* СТАТЬЯ
--------------------------------------------------

Откуда растут стихи? У классиков, возможно, «из сора», причём, «не ведая стыда». У обычных людей, пишущих четырёхстопным ямбом в период полового созревания, стихи растут отовсюду. Ещё у юноши не растут волосы в носу и на груди. Только верхняя губа и подмышки темнеют от первого пуха, а стихи уже растут отовсюду и, не в пример классикам, всё в них стыдливо и невинно. Глуповато, конечно, и наивно, но стыдливо и невинно.
Никакая военная история не сможет перечислить поимённо всех погибших в той или иной войне. Большинство погибших останутся безымянными жертвами и неизвестными героями. История литературы тоже никогда не назовёт имена тех, кто пробовал силы на литературном поприще, но исчез в круговороте истории, не добившись известности, или опустил руки на половине пути, или вовремя умолк, трезво оценив свои силы.
Слава последним и горе тем, кто тычется с рукописями по редакциям, пишет письма, ропщет на Промысл за несправедливость и живёт с мыслью о своей непризнанной гениальности, как клоун с прилипшей к лицу маской. Для таких людей мир несправедлив абсолютно. Как для Сальери из «Маленьких трагедий», для них «правды нет и выше». Насколько чище и здоровее добрый смех над собой. Когда уставший от жизни дядька, страдающий на пятом десятке от двух пудов лишнего веса, прочтёт свои стихи, написанные четверть века назад, то странная улыбка искривит его лицо. Свежестью и глупостью повеет на него от этих пожелтевших листов, станет жалко протёкших лет, станет стыдно, что этот лепет ему самому когда-то казался гениальным. Если дядька на пятом десятке может похвалиться наличием камина в доме, то самое время устроить стихотворному детищу аутодафе.
Самый обычный закон природы
Хлещет поэтов больней, чем кнут:
«Всё, чем вы мучались год за годом,
Пеплом становится в пять минут».
Ну и чудно! Ну и слава Богу! Именно, Богу слава, и никому больше. Авраам сына не пожалел и по слову Бога повёл его на жертвенник. Сам положил единородного на дрова, сам одной рукой отвёл подбородок, открывая беззащитное горло. Сам занёс вторую руку с ножом высоко над головой и... И только Тот, Кто Своего Сына послал в мир на страдание, только Тот, Кто тогда удержал Авраамову десницу, знает, что в эти секунды творилось в душе праведника. После всего этого — что значит сжечь две-три тетрадки с рукописями? Сжечь ложную претензию на гениальность, отдать огню не сына юности и не плод чрева, а «песни невинности», так и не ставшие «песнями опыта»?

--------------------------------------------------

* ДАННЫЕ НАБОРА
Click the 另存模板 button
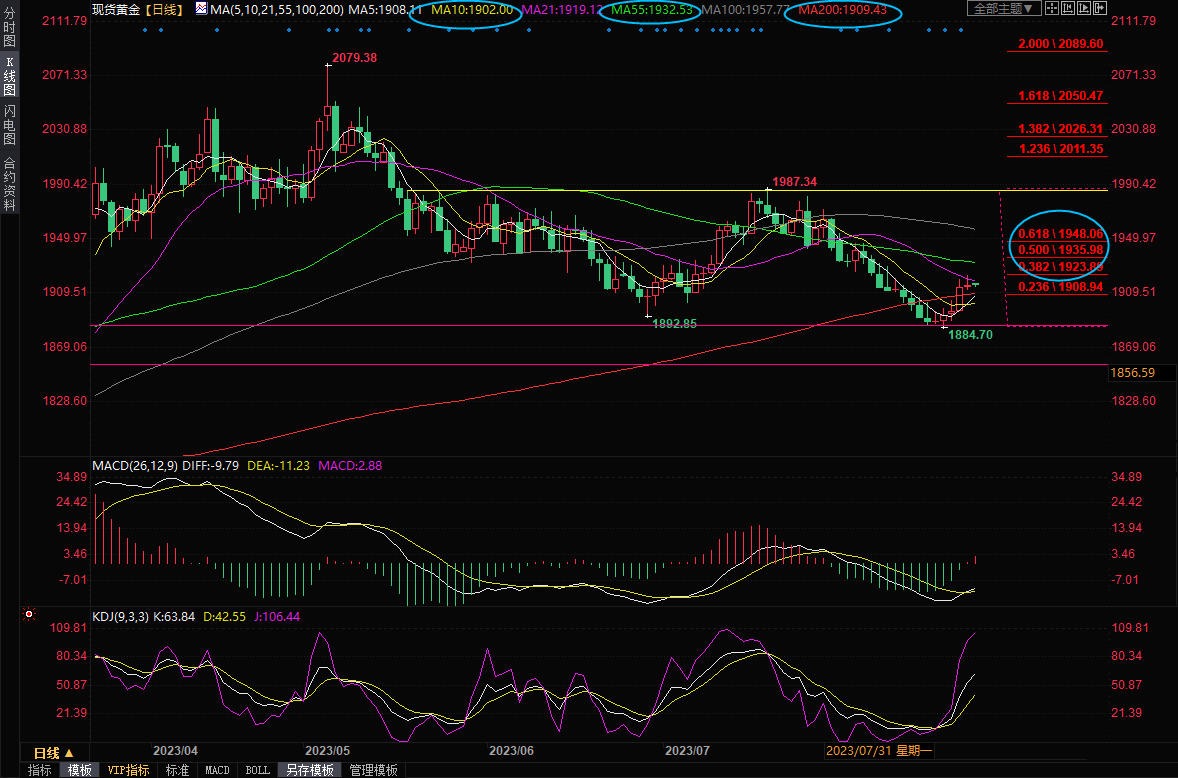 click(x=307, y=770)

--------------------------------------------------

* ПОСТАНОВКА ЗАДАЧИ
Продолжите статью о юношеских стихах, начав со следующего предложения после последнего приведенного в ней.

* ИТОГОВЫЙ РЕЗУЛЬТАТ
«Я тебя породил. Я тебя и убью». Эту Бульбину реплику имеет право произнести всякий художник. Как отец в архаическом обществе имел полноту военной, судебной и жреческой власти, так и художник должен владеть своими произведениями. Владеть, а не заискивать перед ними как перед чем-то великим. Пусть «чаще поворачивается стиль», заглаживая написанное на мягком воске; пусть глина снова и снова слепливается в бесформенную массу после неудачных движений скульптора. Пусть бумага, хранящая следы сырого чувства, ложного пафоса или другого несовершенства, служит для растопки каминов.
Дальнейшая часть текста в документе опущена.